On 11 September 2010 Regina Baltica arrived in Vágur, Faroe Islands. She was chartered to Strandfaraskip Landsins for four weeks from 17 September onwards for use on the service linking Tórshavn to Tvøroyri in Suðuroy while the regular ferry on the route – the – undergoes a docking in Denmark. The first journey was from Vágur in Suðuroy, but the rest of the time Regina Baltica was embarking and disembarking from Krambatangi ferry port near Tvøroyri. The schedule had to be changed, because it takes longer time to embark with Regina Baltica, therefore the ferry can't sail 3 times daily from Tórshavn three times weekly like Smyril did, but two times daily every day.
 Smyril came back again on 15 October 2010, and went back on its route on the same day. Regina Baltica sailed for the last time from Tórshavn at 13:00 to Vágur. Smyril left from Krambatangi ferry port at 15:30 according to the planned schedule. Regina Baltica was lying at the port of Vágur for 6 days.

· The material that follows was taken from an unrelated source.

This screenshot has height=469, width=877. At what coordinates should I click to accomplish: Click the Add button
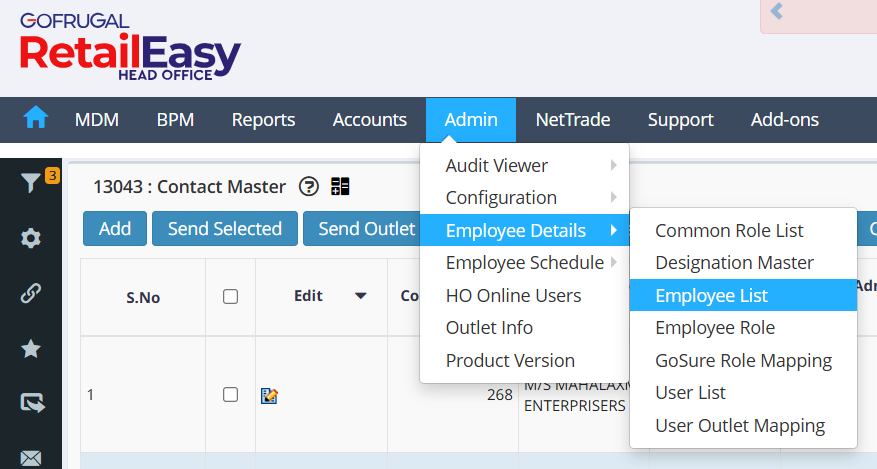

The ferry left Vágur on 21 October 2010.

===Acciona Trasmediterránea===
From June to September in 2011 Regina Baltica sailed in the Mediterranean sea, on route Almeria (Spain) – Nador (Morocco).

===Floating hotel===
From February 2012 Regina Baltica served as a floating hotel in Sheringham, England.
She arrived Harwich in the beginning of February.

From April 2013 Regina Baltica serves as a floating hotel for the Bard Offshore1 windfarm, Germany.

April 2014 to 2017 she served as a floating hotel in Lerwick, Shetland.

In 2017 she was bought by Balearia.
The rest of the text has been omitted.